» **GOAL OF THE EXERCISE**: Would you retype the lines from the one that holds "The width and" to the final line of the entries below, both ends included and exactly as written, but without pictures?

(Collected data entries)
--- START ---

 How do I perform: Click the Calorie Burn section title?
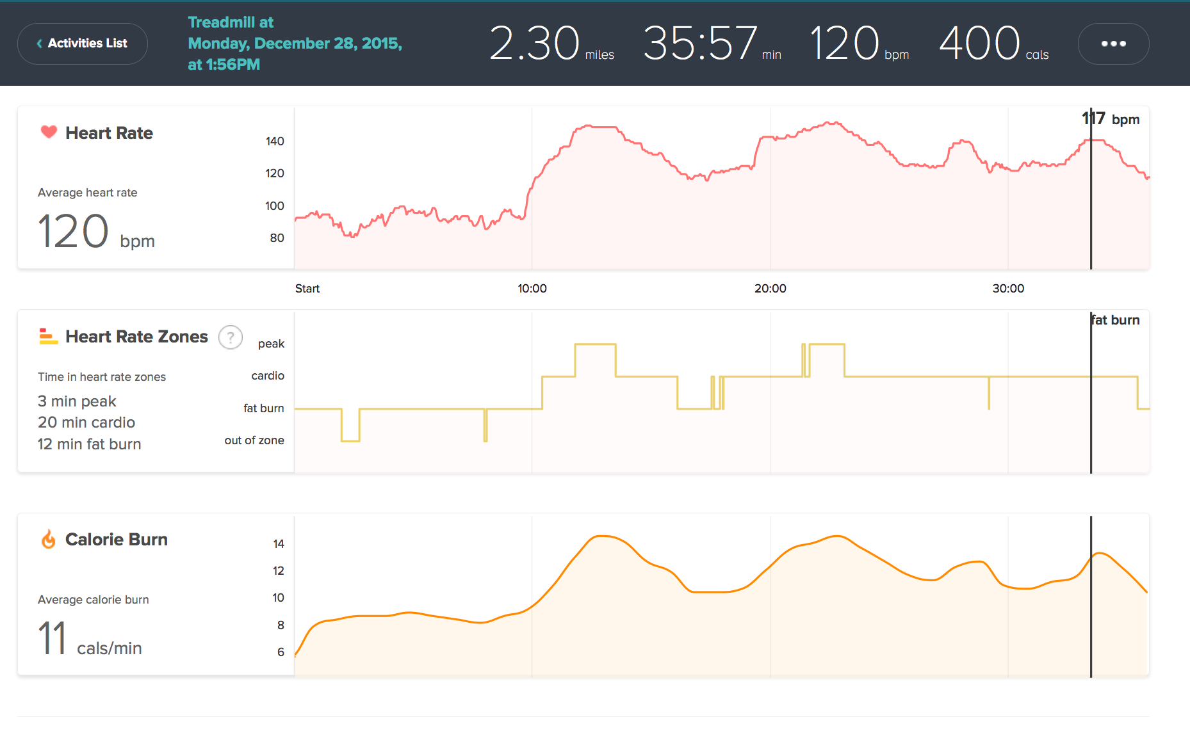(x=116, y=540)
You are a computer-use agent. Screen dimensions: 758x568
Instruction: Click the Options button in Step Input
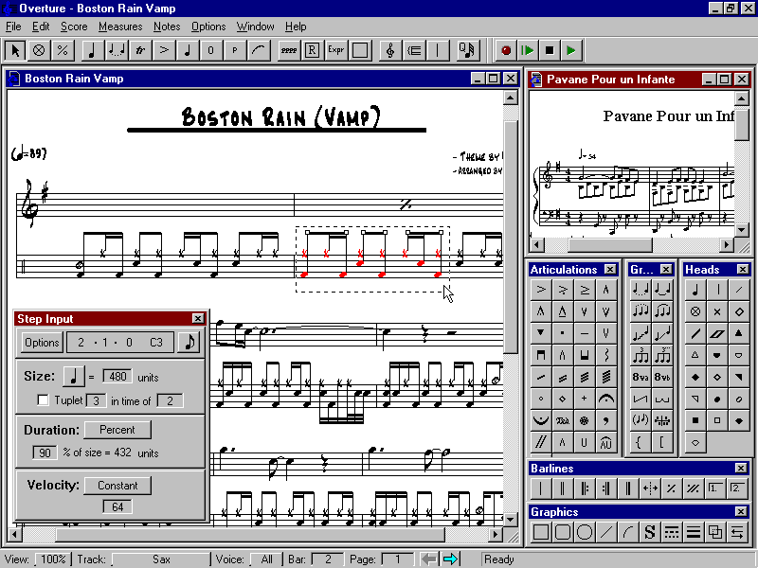pos(41,342)
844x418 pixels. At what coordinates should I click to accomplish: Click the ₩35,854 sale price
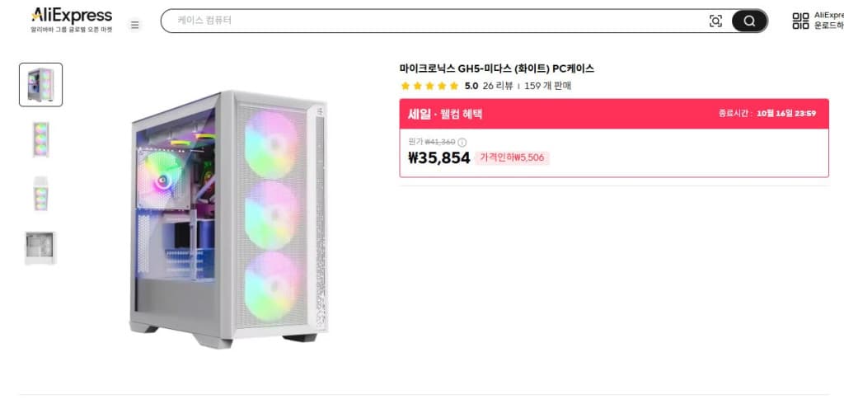(439, 157)
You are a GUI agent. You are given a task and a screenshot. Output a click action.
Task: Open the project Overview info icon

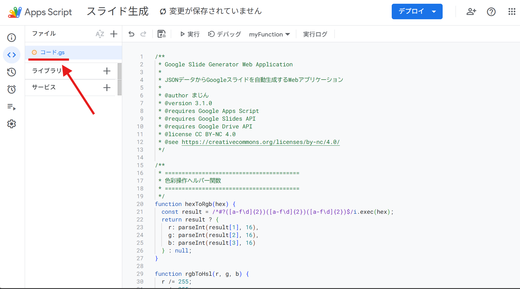[x=12, y=38]
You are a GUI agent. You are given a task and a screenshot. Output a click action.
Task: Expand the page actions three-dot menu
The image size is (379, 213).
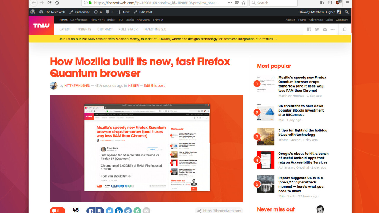pos(230,3)
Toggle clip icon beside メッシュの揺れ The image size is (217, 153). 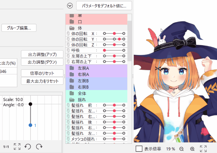(x=68, y=139)
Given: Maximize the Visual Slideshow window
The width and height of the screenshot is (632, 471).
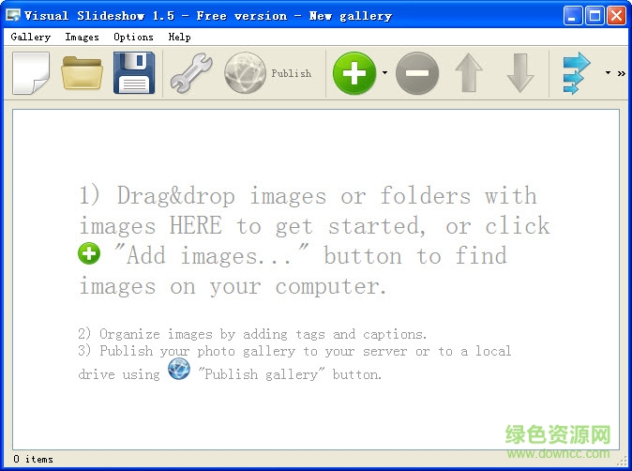Looking at the screenshot, I should pos(594,15).
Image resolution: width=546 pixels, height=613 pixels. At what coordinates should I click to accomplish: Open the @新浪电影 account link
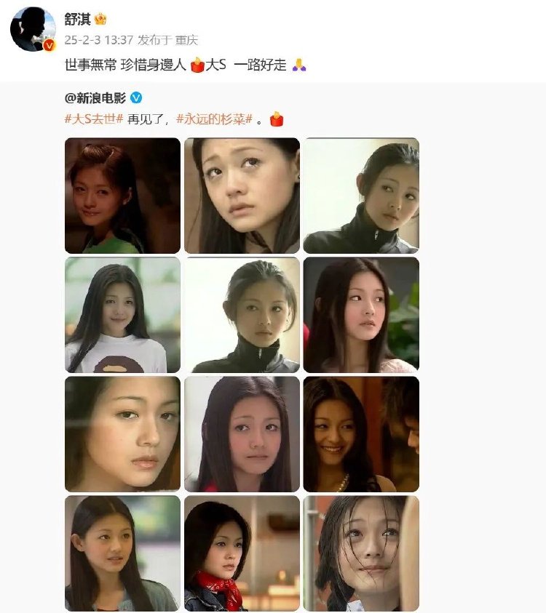(x=95, y=97)
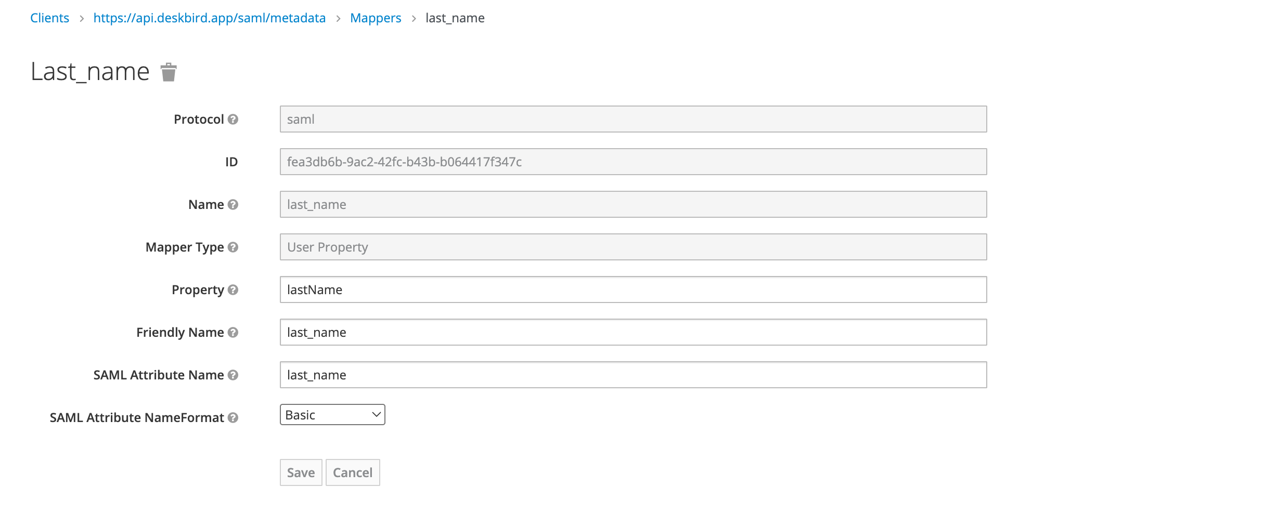Click the SAML Attribute Name input
This screenshot has height=526, width=1264.
point(633,375)
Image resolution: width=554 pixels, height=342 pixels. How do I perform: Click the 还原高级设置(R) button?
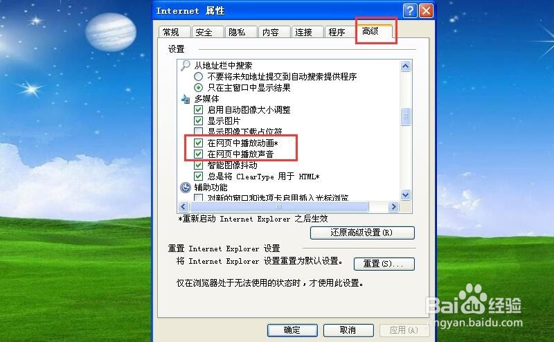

--- END ---

» **ANSWER**:
The width and height of the screenshot is (632, 471).
Looking at the screenshot, I should pos(594,15).
Image resolution: width=546 pixels, height=613 pixels. At what coordinates should I click to accomplish: Open the @新浪电影 account link
(x=95, y=97)
Click the SAML Attribute Name input
This screenshot has height=526, width=1264.
point(633,375)
Image resolution: width=554 pixels, height=342 pixels. How do I perform: Click the 还原高级设置(R) button?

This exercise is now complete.